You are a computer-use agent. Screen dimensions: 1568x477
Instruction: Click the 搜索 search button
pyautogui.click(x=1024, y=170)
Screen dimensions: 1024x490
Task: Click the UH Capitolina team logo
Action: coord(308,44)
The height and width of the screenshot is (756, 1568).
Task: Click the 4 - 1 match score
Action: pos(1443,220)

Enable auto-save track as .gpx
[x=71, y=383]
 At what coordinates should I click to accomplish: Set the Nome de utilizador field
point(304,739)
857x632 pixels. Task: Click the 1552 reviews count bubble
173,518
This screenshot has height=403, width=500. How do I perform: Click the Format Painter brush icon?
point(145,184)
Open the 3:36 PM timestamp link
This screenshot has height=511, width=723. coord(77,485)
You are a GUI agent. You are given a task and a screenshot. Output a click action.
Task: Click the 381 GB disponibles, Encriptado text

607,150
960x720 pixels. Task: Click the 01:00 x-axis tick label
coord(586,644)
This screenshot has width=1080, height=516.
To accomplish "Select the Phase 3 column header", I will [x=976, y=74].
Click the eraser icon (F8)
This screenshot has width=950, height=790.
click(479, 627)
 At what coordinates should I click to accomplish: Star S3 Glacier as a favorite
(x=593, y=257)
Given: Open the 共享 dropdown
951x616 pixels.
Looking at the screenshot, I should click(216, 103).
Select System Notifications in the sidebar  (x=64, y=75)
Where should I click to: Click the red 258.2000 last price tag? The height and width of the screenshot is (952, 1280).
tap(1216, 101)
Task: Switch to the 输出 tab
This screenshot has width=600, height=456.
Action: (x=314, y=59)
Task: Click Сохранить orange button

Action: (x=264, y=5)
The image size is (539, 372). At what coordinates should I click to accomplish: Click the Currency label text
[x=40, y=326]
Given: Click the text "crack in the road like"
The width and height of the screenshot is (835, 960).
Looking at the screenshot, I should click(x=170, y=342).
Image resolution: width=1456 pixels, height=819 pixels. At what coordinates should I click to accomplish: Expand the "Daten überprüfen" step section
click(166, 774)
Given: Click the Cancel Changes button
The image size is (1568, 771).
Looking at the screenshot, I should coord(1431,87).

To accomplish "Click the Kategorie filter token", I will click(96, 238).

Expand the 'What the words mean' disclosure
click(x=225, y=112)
• • •
Set down only the line containing "Task: Click Сохранить orange button" and the lines after it through the end, exactly as they appear above.

Task response:
Task: Click Сохранить orange button

Action: (x=264, y=5)
The image size is (539, 372). At what coordinates should I click to accomplish: Click the Currency label text
[x=40, y=326]
Given: Click the text "crack in the road like"
The width and height of the screenshot is (835, 960).
Looking at the screenshot, I should click(x=170, y=342).
Image resolution: width=1456 pixels, height=819 pixels. At what coordinates should I click to accomplish: Expand the "Daten überprüfen" step section
click(166, 774)
Given: Click the Cancel Changes button
The image size is (1568, 771).
Looking at the screenshot, I should coord(1431,87).

To accomplish "Click the Kategorie filter token", I will click(96, 238).

Expand the 'What the words mean' disclosure
click(x=225, y=112)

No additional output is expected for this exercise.